Brian Wood is a web developer and contributor to Adobe Muse Classroom in a Book and Adobe Illustrator CC Classroom in a Book. Follow along with Brian's tutorials and Adobe DPS videos, and soon you'll be creating your own apps.
Adobe Digital Publishing Suite is a hosted solution for creating apps for devices like Apple iPad, with three editions that share a lot of the same publishing functionality. The Single Edition is for individuals and small companies that need to publish a single app. The Professional and Enterprise editions add distribution, monetization, and measurement capabilities. You can find more about each edition here on the Adobe website (see Figure 1).
Figure 1 The Adobe DPS editions
If you are a Creative Cloud (CC) subscriber, DPS, Single Edition is a part of the complete Creative Cloud subscription (see Figure 2). This means you can submit as many apps for the iPad (only) to the Apple App Store as long as you are still a Creative Cloud subscriber. The other two editions (Professional and Enterprise) allow for additional publishing to other devices like Android.
Figure 2 Adobe DPS in the Creative Cloud
I’ve been a Creative Cloud subscriber for a year now, and have been working with DPS Single Edition for a while as well.
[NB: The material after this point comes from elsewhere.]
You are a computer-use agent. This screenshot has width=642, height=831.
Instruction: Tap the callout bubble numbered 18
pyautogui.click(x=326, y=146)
I’m impressed that we can create an app that is sold on the Apple app store for iPad, with your current InDesign knowledge and NO coding.
Where Does a DPS App Fit In?
These days, there are so many digital formats out there for repurposing print content, such as PDF, HTML, DPS (app), e-book, and more. It can be difficult to figure out which of these formats is best suited to your content. Forever and a day, we used PDF to send electronic documents. While we still do that, with the proliferation of devices that people are viewing content on (see Figure 3), some of the extra functionality added to the PDF, like buttons and video, can be lost.
Figure 3 So many formats...
Adobe DPS Single Edition allows you to create apps that are distributed through the Apple App Store for the iPad. With a PDF and an app, there is some overlap in interactivity: links, videos, and buttons. But you can add more and different kinds of interactivity in an app than a PDF; the app is downloaded on the device once (not accounting for updates to it), and viewed on the device natively without a reader (see Figure 4).
Figure 4 An example of an Adobe DPS app I created on an iPad
When deciding what format to focus on, lots of companies I deal with decide to go with multiple options. To me, creating an app using Adobe DPS is just another digital arrow in your quiver and can open new revenue streams for a different device.